I promised some time ago (Welcome To Albia) that I would give my readers an outline of Albia's culture and history. Having given some idea of St Gozondor, the country's patron, it is now time to turn to the country itself. A small country, nestled on the edge of what was, for the latter half of the last century, referred to as “Western Europe” , Albia’s first substantial entry into history came with its invasion by forces under Julius Caesar in 55 BC, an invasion which led the Roman leader to remark – as so many centuries of schoolboys have been taught – “Veni, vedi, despexi” … … “I came, I saw, I despised”.
Notwithstanding the views of the soon-to-be divine Julius, however, within a mere one hundred years, Albia found itself being colonised by the Romans, this time under the leadership of Claudius Caesar. Perhaps those of you with a knowledge of classical history, or – more likely in this benighted age - who had the privilege of watching the BBC’s magnificent “I Claudius” series will remember that the eponymous emperor – played so memorably by Derek Jacobi - was a drooling idiot.
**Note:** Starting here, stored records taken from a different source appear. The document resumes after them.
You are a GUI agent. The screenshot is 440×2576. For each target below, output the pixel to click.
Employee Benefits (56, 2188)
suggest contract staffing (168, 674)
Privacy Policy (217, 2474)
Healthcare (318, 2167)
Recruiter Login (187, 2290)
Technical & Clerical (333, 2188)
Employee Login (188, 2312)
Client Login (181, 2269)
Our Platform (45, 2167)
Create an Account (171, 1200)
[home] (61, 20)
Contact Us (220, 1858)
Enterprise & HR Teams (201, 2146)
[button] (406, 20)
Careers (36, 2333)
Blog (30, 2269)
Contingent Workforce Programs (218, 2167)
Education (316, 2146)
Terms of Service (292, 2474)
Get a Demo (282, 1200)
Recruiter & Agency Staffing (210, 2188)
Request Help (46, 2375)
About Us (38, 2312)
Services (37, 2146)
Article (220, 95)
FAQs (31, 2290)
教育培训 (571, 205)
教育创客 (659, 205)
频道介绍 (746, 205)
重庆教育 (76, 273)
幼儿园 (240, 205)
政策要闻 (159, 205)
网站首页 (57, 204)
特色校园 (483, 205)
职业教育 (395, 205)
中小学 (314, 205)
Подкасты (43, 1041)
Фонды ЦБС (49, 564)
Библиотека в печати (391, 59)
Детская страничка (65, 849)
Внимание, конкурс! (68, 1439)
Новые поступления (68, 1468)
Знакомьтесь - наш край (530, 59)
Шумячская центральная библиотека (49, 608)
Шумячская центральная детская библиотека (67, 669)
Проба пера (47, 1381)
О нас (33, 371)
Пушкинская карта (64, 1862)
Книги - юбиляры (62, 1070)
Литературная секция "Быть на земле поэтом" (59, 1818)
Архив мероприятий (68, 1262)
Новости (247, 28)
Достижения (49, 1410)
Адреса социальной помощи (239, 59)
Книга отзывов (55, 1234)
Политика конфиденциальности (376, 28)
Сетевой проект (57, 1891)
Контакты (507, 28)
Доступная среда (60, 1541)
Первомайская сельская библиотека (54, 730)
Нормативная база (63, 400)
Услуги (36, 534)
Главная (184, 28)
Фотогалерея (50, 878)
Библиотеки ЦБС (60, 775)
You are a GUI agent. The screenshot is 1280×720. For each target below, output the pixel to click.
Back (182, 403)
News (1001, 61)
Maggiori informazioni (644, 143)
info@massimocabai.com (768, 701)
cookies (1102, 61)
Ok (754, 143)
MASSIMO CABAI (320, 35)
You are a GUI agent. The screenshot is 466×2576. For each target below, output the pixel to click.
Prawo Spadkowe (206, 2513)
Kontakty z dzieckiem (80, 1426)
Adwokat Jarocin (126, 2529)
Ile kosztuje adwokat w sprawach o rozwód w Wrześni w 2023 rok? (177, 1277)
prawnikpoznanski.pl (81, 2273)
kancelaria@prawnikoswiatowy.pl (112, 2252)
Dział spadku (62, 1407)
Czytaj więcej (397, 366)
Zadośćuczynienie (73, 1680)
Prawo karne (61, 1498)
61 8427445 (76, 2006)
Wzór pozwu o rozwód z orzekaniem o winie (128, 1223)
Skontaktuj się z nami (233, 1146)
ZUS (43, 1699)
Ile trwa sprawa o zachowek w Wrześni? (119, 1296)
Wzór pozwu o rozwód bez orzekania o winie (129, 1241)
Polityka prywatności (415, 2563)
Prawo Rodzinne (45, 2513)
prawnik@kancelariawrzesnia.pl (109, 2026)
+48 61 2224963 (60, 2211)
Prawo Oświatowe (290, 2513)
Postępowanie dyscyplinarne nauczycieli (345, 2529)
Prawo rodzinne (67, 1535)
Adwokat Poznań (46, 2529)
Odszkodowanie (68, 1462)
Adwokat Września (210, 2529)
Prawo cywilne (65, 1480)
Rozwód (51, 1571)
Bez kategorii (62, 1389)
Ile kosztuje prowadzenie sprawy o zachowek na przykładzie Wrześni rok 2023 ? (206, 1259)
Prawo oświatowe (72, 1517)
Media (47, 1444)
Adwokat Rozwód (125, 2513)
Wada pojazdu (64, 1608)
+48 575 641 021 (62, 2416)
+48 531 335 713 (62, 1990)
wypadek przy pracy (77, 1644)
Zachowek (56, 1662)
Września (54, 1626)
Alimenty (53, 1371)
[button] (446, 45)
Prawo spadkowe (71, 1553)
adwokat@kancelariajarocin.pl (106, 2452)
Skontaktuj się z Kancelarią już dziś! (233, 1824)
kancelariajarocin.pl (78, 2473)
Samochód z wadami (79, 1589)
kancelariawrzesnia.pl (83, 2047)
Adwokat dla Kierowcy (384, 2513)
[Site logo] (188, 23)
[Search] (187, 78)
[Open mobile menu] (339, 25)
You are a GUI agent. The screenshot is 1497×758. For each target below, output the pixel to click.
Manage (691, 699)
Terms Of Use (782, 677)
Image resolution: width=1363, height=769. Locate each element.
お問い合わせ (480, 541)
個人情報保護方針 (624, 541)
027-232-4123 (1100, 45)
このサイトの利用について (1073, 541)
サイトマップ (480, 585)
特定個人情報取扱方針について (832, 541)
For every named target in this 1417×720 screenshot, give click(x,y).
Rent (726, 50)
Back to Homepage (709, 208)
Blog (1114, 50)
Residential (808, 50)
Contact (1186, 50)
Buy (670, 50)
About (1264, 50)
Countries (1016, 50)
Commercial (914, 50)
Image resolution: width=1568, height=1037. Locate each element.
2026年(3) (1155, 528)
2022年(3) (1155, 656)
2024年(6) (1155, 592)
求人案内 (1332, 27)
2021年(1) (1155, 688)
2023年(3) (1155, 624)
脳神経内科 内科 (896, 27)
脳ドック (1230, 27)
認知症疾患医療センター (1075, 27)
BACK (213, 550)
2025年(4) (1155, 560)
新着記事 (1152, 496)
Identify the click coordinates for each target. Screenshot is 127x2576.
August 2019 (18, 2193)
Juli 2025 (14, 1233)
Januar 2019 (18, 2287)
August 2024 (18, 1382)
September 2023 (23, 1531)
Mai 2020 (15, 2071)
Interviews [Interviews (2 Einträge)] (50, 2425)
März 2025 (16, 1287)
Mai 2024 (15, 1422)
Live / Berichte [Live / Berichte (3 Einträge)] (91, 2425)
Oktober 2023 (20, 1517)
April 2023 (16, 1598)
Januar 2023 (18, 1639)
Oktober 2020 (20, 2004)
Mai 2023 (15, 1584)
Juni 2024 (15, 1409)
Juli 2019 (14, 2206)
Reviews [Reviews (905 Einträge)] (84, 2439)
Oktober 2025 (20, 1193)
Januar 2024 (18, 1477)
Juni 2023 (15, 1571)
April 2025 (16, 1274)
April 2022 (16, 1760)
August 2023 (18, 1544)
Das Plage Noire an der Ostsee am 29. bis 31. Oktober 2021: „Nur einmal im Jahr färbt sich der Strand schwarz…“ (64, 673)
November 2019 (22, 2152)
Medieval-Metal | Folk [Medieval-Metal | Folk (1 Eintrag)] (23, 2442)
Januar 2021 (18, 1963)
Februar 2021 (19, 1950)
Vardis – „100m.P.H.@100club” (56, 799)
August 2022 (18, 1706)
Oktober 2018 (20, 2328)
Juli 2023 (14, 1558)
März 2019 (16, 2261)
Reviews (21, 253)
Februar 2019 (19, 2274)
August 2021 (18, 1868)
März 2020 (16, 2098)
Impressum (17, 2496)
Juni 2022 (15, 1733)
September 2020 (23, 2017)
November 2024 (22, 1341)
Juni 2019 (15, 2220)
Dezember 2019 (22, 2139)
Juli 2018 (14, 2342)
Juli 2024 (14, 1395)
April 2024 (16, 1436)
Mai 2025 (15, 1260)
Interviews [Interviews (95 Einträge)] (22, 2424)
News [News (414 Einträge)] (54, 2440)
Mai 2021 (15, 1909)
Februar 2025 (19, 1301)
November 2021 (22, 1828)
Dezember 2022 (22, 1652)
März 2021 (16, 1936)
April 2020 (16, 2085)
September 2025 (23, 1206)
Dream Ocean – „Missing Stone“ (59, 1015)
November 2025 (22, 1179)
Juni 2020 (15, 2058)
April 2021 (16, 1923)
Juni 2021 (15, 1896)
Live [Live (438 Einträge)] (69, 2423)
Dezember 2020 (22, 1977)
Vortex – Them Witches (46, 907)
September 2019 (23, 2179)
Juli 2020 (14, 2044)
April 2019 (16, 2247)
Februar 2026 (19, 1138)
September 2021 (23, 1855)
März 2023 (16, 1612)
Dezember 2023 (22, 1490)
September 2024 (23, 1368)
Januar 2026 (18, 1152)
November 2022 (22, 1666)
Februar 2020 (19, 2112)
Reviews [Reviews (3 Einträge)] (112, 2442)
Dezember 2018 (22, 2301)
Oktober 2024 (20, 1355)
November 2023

The Romans were to remain in Albia – rather as I feel myself to have done – for over 300 years. Having taught the native Albians the benefits of literacy and numeracy, of road-building and bathing, of medicine and basic sewerage, the Romans left in 450 AD. The Albians, like the Britons, promptly forgot everything they were taught; Albia entered it's Dark Age: an age which, judging by the fact that this cybercafe has just been plunged into darkness due to the erratic Albian electricity supply, Albia has yet to leave.